Listed entries:
____________

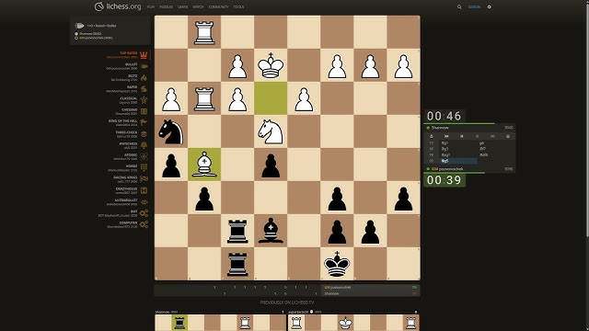Open the move list hamburger menu

click(508, 136)
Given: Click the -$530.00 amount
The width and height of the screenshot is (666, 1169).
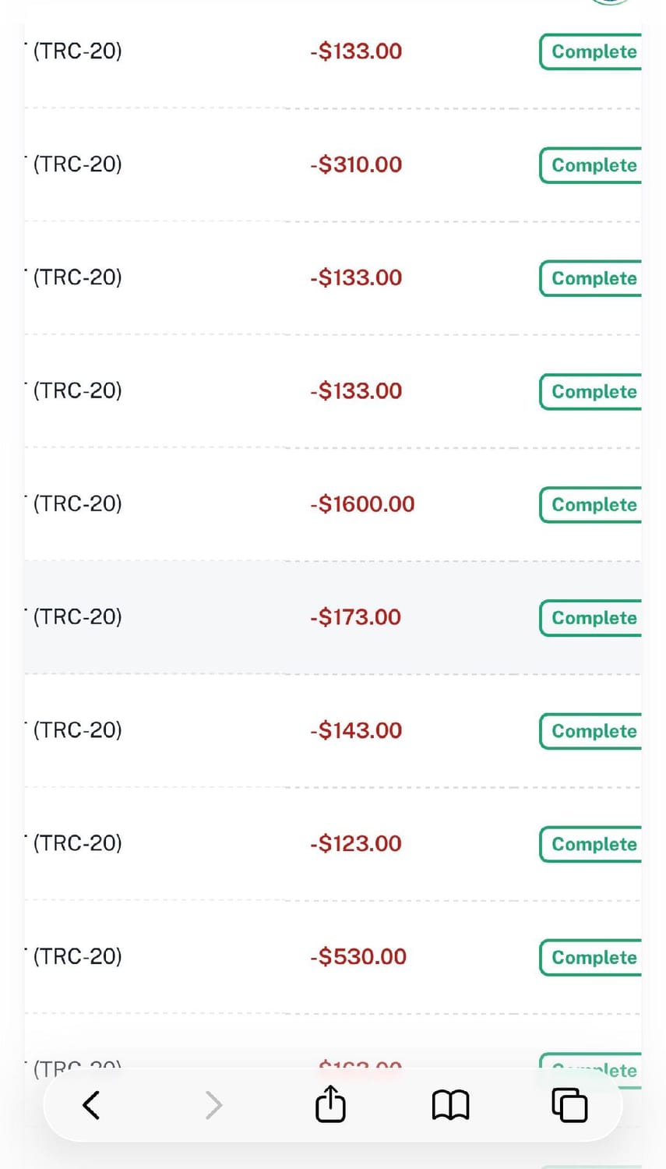Looking at the screenshot, I should 358,956.
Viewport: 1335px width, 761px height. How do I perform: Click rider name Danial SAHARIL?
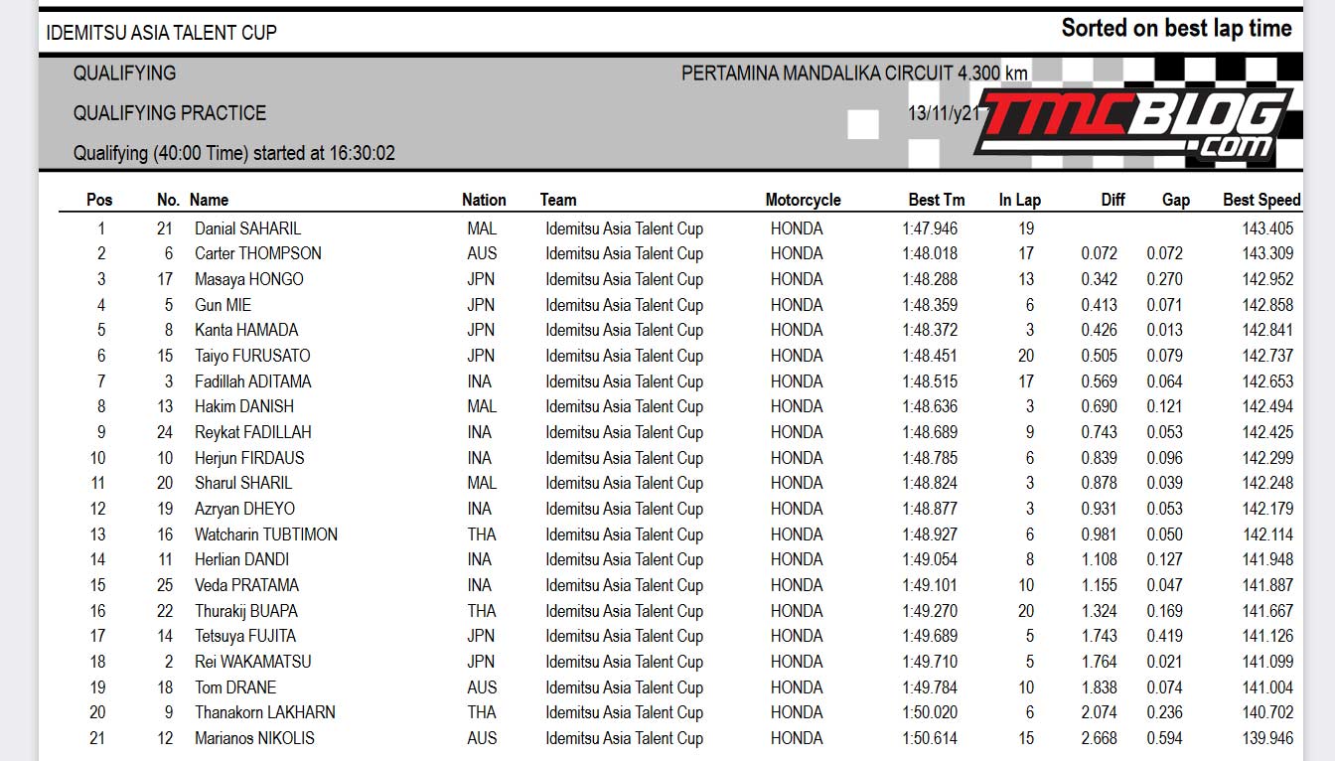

____________

Exercise instructions: Lines starting at the one with "Given: Click the -$530.00 amount" and ending at the last line of the entries above must be restated word for word, with pictures omitted.

Response to this exercise:
Given: Click the -$530.00 amount
The width and height of the screenshot is (666, 1169).
Looking at the screenshot, I should 358,956.
Viewport: 1335px width, 761px height. How do I perform: Click rider name Danial SAHARIL?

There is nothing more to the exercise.